初恋の花が咲くころ
私は特別?
咲に、桐生をもっと知りたいとあやめが正直に告白して来てから、毎月恒例の焼肉パジャマパーティーをキャンセルしてしまうことが多くなった。あやめの口からでる桐生の話題に、笑顔で聞く自信がなかった。それと同時に、なぜか棗の面倒を見ることが多くなってきた。職場で、自分の親友と好きな人が仲良くしているというだけでも、心臓を掴まれる程痛いのに、疲れて帰ると、やりたい放題で部屋を汚していく棗の残骸が残っている。
「私の運はいつ回ってくるんだろう…」
また校了のシーズンが近づいているせいか、オフィスはだんだんと忙しくなってきている。そして仕事が増えるにつれて、編集長と話すチャンスも減って来た。秘書なんて肩書きだけだと、身をもって思い知らされる。
しかし、そんな時にやっと咲の元にいいニュースが飛び込んできた。内線がなり、デザイン部から呼び出されているから行ってほしいと、向田さんから伝言を受けたのだ。一つ上の階にあるオシャレな内装のデザイン部へと足を運ぶ。

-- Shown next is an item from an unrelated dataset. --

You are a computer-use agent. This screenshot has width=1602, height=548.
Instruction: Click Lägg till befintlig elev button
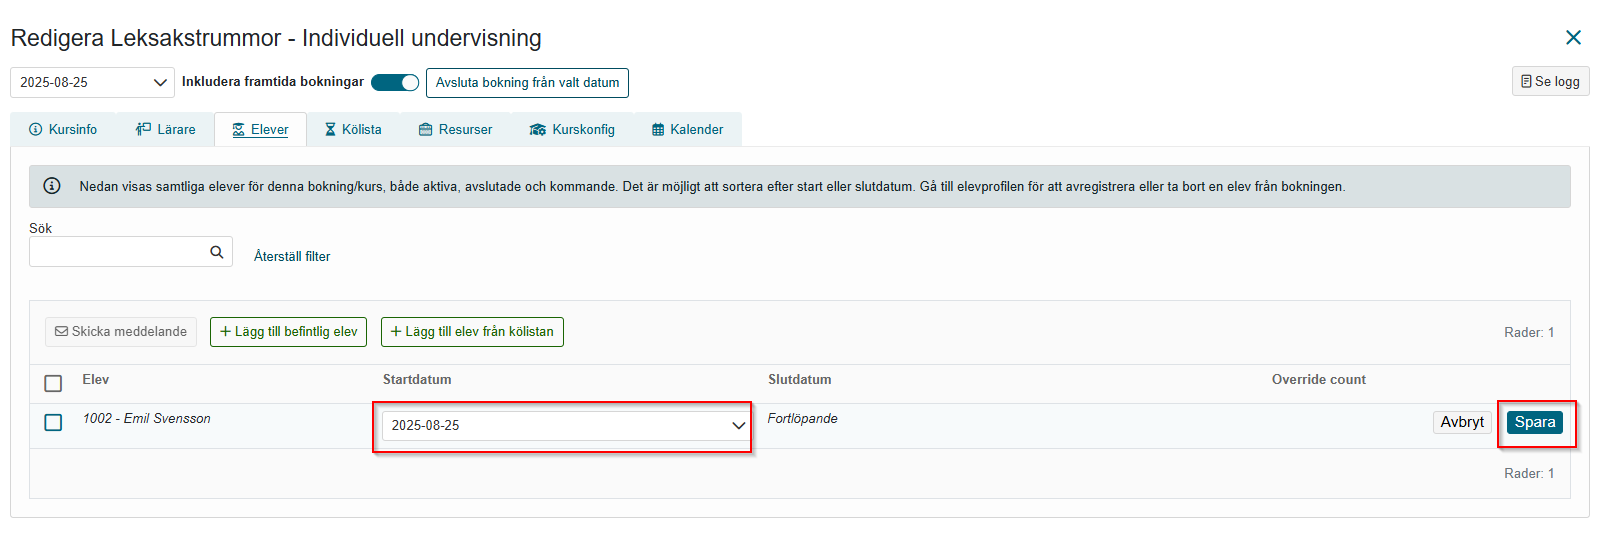(x=288, y=332)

編集部とは違い、手動で開ける透明のドアの先には、着飾った美しい女性社員が数人、整頓された自分のデスクで仕事をしていた。
近くにいた人に声をかける。
「すみません、編集部の成瀬です」
「あ、成瀬さん!待ってたわ!」
奥からやって来たのは、黒のワンピースに白い線が横に入った何ともスタイリッシュなワンピースを着た、女性だった。髪は耳の上まで短く切っており、茶色の髪の毛に赤いメッシュを入れていた。
「レイさん、お疲れさまです!」
お目当ての人を見つけて、咲は軽くお辞儀をした。
橋本麗、通称レイさんには、すでに面識があった。編集長の秘書として歩き回っていた時期に、仕事の話合いで何度かデザイン部を訪問したことがあり、その時に自己紹介を終わらせていた。

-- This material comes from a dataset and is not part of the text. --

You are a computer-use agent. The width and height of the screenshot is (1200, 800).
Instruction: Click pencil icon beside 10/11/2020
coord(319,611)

デザイン部の部長としての歴が長いレイさんのオフィスは、階段を上った先にあった。
「単刀直入に言うわ」
ソファーに腰かけた途端、レイさんは口を開いた。
「この時期、どの部署も忙しいのは知っているんだけど、つい最近デザイン部の一人が手にケガをしてしまって、作業が遅れているの。桐生くんから聞いたけど、あなた美大出ているのよね?」
「はい…」
もしかすると、もしかするかもしれない。咲は鼓動が早くなってくるのを感じた。
「そしてグラフィックデザインの経験もあると聞いたわ」
「学生の時に、アルバイトで、ですが…」
「それでも構わない。少しでも戦力になるのであれば、私たちに協力してほしいの」
すぐにでも首を縦に振りたかったが、そこをぐっと堪えて「一度、編集部に確認してもいいですか?」と聞いた。前回のことを考えると、私はそこまで必要ないかもしれないと思ったが、ひとまず内線を借りて編集長に電話する。編集長は少し考えたあと、「こっちは大丈夫だ。いいチャンスだ、頑張れ」と背中を押してくれた。
「役に立つかどうか分かりませんが、よろしくお願いします!」
内線を切ったあと、レイさんに咲は深く頭を下げた。

そこからまたもや目の回るような日々を過ごすことになった。
今までと違うのは、編集部ではなくデザイン部に出勤し、そこから退社することだった。あやめに会う回数も減ったが、やっと取れたお昼休憩時には、編集長と二人でいるところを何度か見かけた。めっきり話す回数が減った編集長に挨拶だけでもしたかったが、その度になぜか棗も休憩時間になっていることが多く、ランチを奢らされる日々が続いた。
そして、デザイン部の女性社員全員の体重が5キロ程減ったのではないだろうか、と疑わずにはいられなくなったところで、この多忙な期間が終幕した。